In [133]: val = np.array(lstsArray).reshape(-1,3)                                                                    
In [134]: val                                                                                                        
Out[134]: 
array([[54. , 21. , 31. ],
       [ 1. ,  2. ,  3. ],
       [15. , 25. , 35. ],
       [12. , 22. , 32. ],
       [ 3. ,  2. ,  1. ],
       [16. , 26. , 36. ],
       [34. , 24. , 38. ],
       [ 0.1,  1. ,  1. ],
       [17. , 27. , 37. ]])

Now we can easily reshape on the first column value. argsort gives the sort order:

In [135]: idx = np.argsort(val[:,0])                                                                                 
In [136]: idx                                                                                                        
Out[136]: array([7, 1, 4, 3, 2, 5, 8, 6, 0])
In [137]: val[idx]                                                                                                   
Out[137]: 
array([[ 0.1,  1. ,  1. ],
       [ 1. ,  2. ,  3. ],
       [ 3. ,  2. ,  1. ],
       [12. , 22. , 32. ],
       [15. , 25. , 35. ],
       [16. , 26. , 36. ],
       [17. , 27. , 37. ],
       [34. , 24. , 38. ],
       [54. , 21. , 31. ]])

and to get it back to 3d:

In [138]: val[idx].reshape(3,3,3)                                                                                    
Out[138]: 
array([[[ 0.1,  1. ,  1. ],
        [ 1. ,  2. ,  3. ],
        [ 3. ,  2. ,  1. ]],

       [[12. , 22. , 32. ],
        [15. , 25. , 35. ],
        [16. , 26. , 36. ]],

       [[17. , 27. , 37. ],
        [34. , 24. , 38. ],
        [54. , 21. , 31. ]]])

or in list display:

In [139]: val[idx].reshape(3,3,3).tolist()                                                                           
Out[139]: 
[[[0.1, 1.0, 1.0], [1.0, 2.0, 3.0], [3.0, 2.0, 1.0]],
 [[12.0, 22.0, 32.0], [15.0, 25.0, 35.0], [16.0, 26.0, 36.0]],
 [[17.0, 27.0, 37.0], [34.0, 24.0, 38.0], [54.0, 21.0, 31.0]]]

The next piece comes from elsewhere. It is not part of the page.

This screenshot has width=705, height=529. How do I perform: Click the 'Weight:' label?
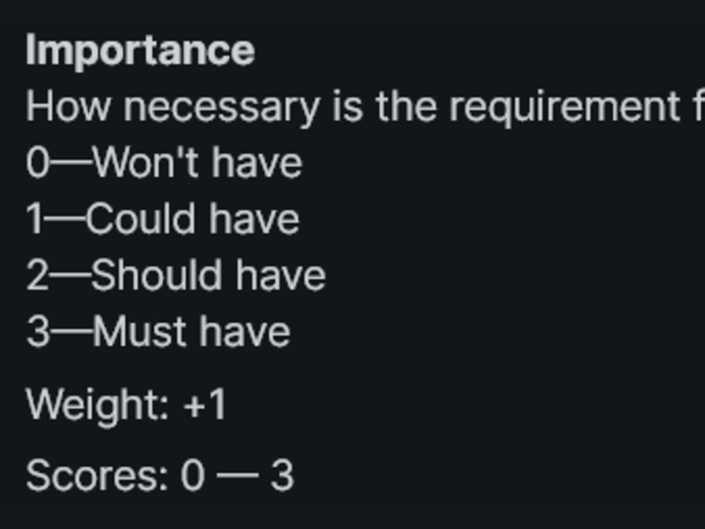point(98,405)
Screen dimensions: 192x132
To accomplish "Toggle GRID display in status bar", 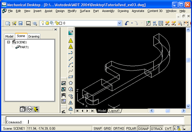I will pyautogui.click(x=108, y=128).
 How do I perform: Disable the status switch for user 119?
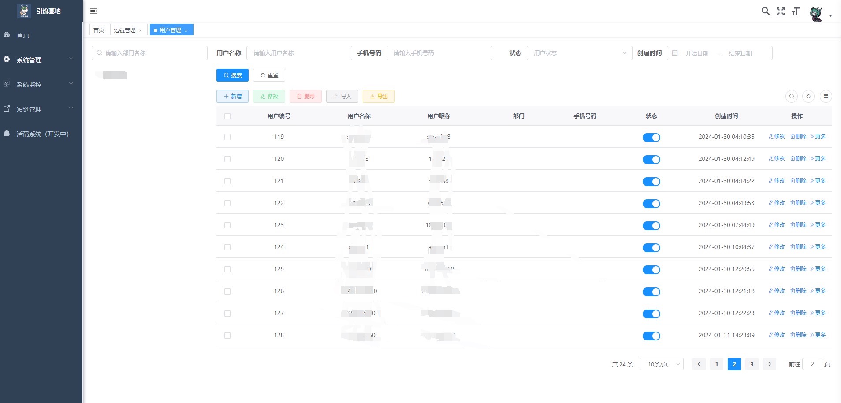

But if the list had just one level of nesting:

In [140]: alist = val.tolist()                                                                                       
In [141]: alist                                                                                                      
Out[141]: 
[[54.0, 21.0, 31.0],
 [1.0, 2.0, 3.0],
 [15.0, 25.0, 35.0],
 [12.0, 22.0, 32.0],
 [3.0, 2.0, 1.0],
 [16.0, 26.0, 36.0],
 [34.0, 24.0, 38.0],
 [0.1, 1.0, 1.0],
 [17.0, 27.0, 37.0]]

the python sorted works quite nicely:

In [142]: sorted(alist, key=lambda x:x[0])   # or itemgetter                                                                           
Out[142]: 
[[0.1, 1.0, 1.0],
 [1.0, 2.0, 3.0],
 [3.0, 2.0, 1.0],
 [12.0, 22.0, 32.0],
 [15.0, 25.0, 35.0],
 [16.0, 26.0, 36.0],
 [17.0, 27.0, 37.0],
 [34.0, 24.0, 38.0],
 [54.0, 21.0, 31.0]]

The fact that you have a double nested list, but want the sort to ignore one layer, complicates the list processing. That's where numpy reshape helps a lot.

For now I won't test the relative speeds of these approaches.